## [Document segment]
· · · · · · ·

The Africa Centre for Disease Control has finally secured a predictable source of COVID-19 vaccines for the continent.

An agreement with ASPEN in South Africa will see a confirmed 220-million doses of the Johnson and Johnson vaccine shared amongst members of states by September next 2022.

The first batch of 6.4 million doses of the single-shot drug will be dispatched to 35 countries during the month of August.

This vaccine acquisition led by African Union Special Envoy for COVID-19, Strive Masiyiwa, and is support through a loan facility of two billion USD dollars by Afreximbank.

More than eight months since developing nations started their COVID-19 vaccination programmes, Africa has finalised a deal that will see a steady distribution of vaccines for member states’ rollouts.

Having to depend on donations from high-income countries like France and the United States saw African countries experience start-and-stop on their inoculation drives.

The number of doses was also limited meaning the goal to have the majority of adults vaccinated in order to achieve herd immunity has shifted.

· · · · · · ·

## [Brief 1]
Answer from the article on Africa's vaccine deal:
(a) Which company in South Africa is the agreement with?
(b) To how many countries will the first batch be dispatched?
(c) Which bank supports the acquisition through a loan facility?
## [Brief 2]
Write out, word for word, everything in the article on Africa's vaccine deal from "This vaccine acquisition" down to "their inoculation drives.".
## [Brief 3]
Carry the article on Africa's vaccine deal further, picking up after its last sentence.
This data comes from a separate source.

(Records from a collection)
· · · · · · ·

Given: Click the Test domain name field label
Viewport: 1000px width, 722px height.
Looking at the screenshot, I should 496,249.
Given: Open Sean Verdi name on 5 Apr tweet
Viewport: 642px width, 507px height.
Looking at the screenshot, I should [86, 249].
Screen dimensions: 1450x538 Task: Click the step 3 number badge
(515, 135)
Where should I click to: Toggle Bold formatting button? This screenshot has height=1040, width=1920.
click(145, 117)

· · · · · · ·

## [Task response 1]
(a) ASPEN
(b) 35
(c) Afreximbank

## [Task response 2]
This vaccine acquisition led by African Union Special Envoy for COVID-19, Strive Masiyiwa, and is support through a loan facility of two billion USD dollars by Afreximbank.

More than eight months since developing nations started their COVID-19 vaccination programmes, Africa has finalised a deal that will see a steady distribution of vaccines for member states’ rollouts.

Having to depend on donations from high-income countries like France and the United States saw African countries experience start-and-stop on their inoculation drives.

## [Task response 3]
The deal by the African Union’s African Vaccine Acquisition Trust lead by the Special Envoy for COVID-19, Strive Masiyiwa says the Johnson & Johnson doses from South Africa will be transported and distributed by UNICEF to other nations.

Masiyiwa says that once all countries commit and make their deposits to AVAT, they hope to see the target of 400-million doses.

Included in the distribution is nine Caribbean countries that joined AVAT earlier this year, to fast track their procurement of vaccines.

The allocation of the single-shot drug is dependent on the financial arrangements each member state has made through the Trust and Afreximbank.

Director of the Africa Centre for Disease Control, John Nkengasong, says while uptake for the COVID-19 vaccine had been slow in many countries, the viciousness of the third second and third waves have convinced many to join the queues for the inoculations.

He shared how he believes his life was saved by his inoculation which was administered in April. He caught COVID-19 last month and says he imagines he couldn’t have fought the disease without the protection of the vaccine.

And on achieving herd immunity by next year, he says the goalposts have shifted.

Nkengasong also says there’s has been no fatal side effects reported in Africa associated with any COVID-19 vaccine.

The World Health Organisation’s Afro office says it will be working with member states to strengthen their vaccination drives as shipments arrive in each country.